I contacted three different jewelers who have extensive experience with tension settings, and they all disagreed with the Bay Area jeweler’s statements. Edward Mirell Designer Tension Set Rings at Zales!
To start with, an IF diamond is graded as internally flawless. Any type of setting – even a prong or bezel setting – will place microscopic scratches on a diamond which can be easily buffed out. But microscopic scratches will not affect an IF diamond grade anyway, even if they are not buffed out, because this type of grade refers to inclusions inside the diamond only.
Secondly, all the jewelers pointed out that you need a diamond with a high clarity and color rating for the tension set ring for two reasons:
- Diamonds with moderate to severe inclusions can become damaged during the setting because they have lower durability.
- Any inclusions or tints of color will really stand out in a tension setting.
Experienced jewelers will always take the time to completely examine a diamond before it is tension set to make sure that the diamond will hold up to a tension setting. Most jewelers will only tension set diamonds rated at IF (very rare) to VVS2 (very slightly included).
Which brings me to the next point. Diamonds with excellent clarity and color characteristics are expensive and somewhat rare. Any type of setting which damaged these diamonds would not be used for very long – high end diamond boutiques and diamond jewelers simply would not continue to use a diamond setting that damaged a rare and beautiful gemstone.
The tension set was actually created in the 1960s and perfected again in the 1990s. The process which is used to create today's quality tension set diamond rings has been in use for almost 20 years. If this type of setting did indeed damage a diamond – jewelers would definitely be aware of the issue. Especially because jewelers can be held responsible if they damage a diamond while setting it.

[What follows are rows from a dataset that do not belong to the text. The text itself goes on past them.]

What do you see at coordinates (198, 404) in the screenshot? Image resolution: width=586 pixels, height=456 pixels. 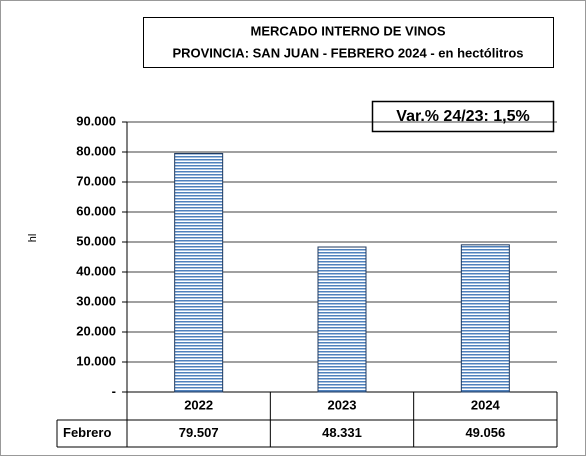 I see `x-tick-label: 2022` at bounding box center [198, 404].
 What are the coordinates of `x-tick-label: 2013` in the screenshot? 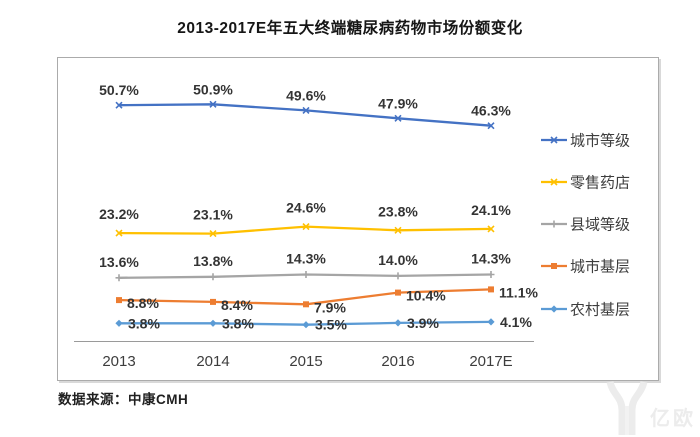 It's located at (118, 362).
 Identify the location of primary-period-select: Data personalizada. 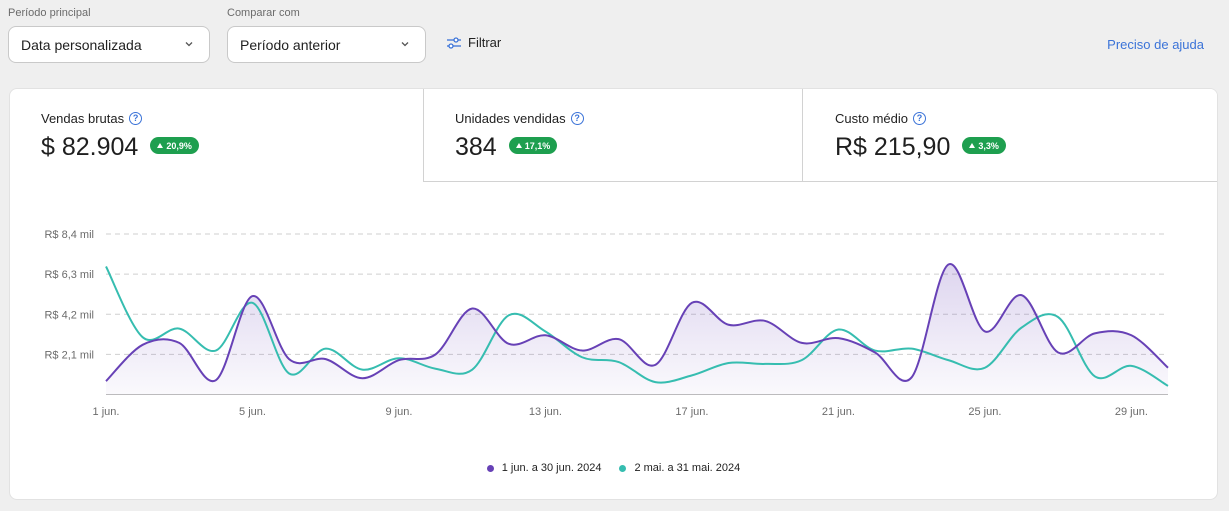
(109, 44).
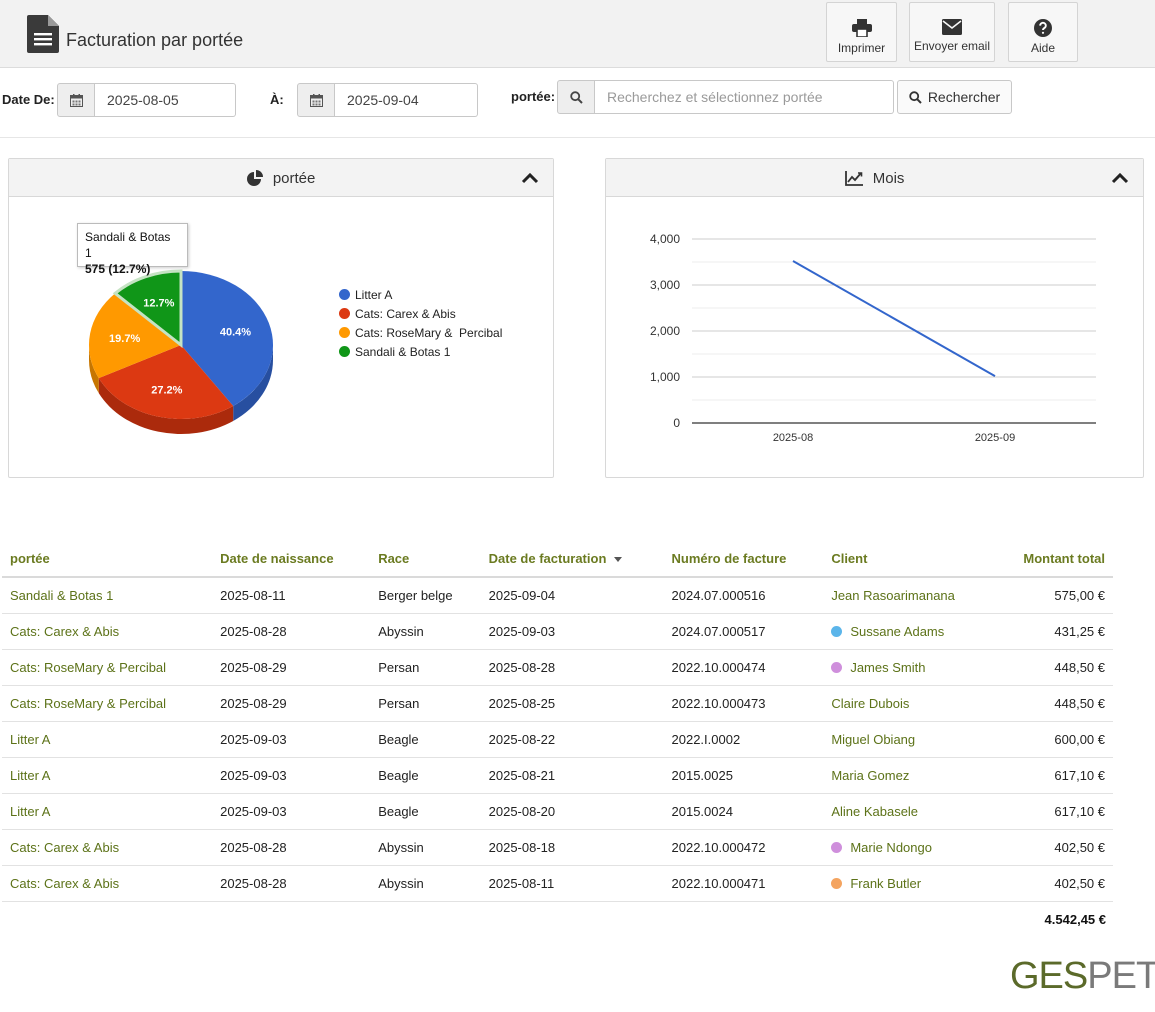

It is important to keep in mind that poor quality tension set rings can either injure the stone or lose their tension and the stone can fall out. High quality tension set rings though will hold their tension literally for hundreds of years.
So, as long as the ring is set by a highly experienced jeweler and the diamond is of good quality – no damage will occur to the diamond during or after the setting.
I also contacted jewelers who did not sell or work with tension set rings because they do not like that type of setting - when I asked them why they did not like the tension setting it had to do with the fact that the rings could not be resized, or resized only to a very small degree,and that the tension set process was extremely time consuming and required specialized equipment and expertise. None of them had ever heard of an IF diamond being damaged during the tension setting process.
I wanted to add, when you are purchasing a diamond that has an IF and D rating, be sure that you have the GIA certificate that goes with the diamond, that you insure the diamond (no matter what setting the diamond is in) and that you have a return policy just in case the diamond doesn’t turn out to be an IF and D diamond. An IF diamond is so rare, one jeweler reported he had only seen one once, and a D is a perfect colorless rating – so expect to pay top price and once again, make sure the GIA certificate is given to you when you purchase the diamond.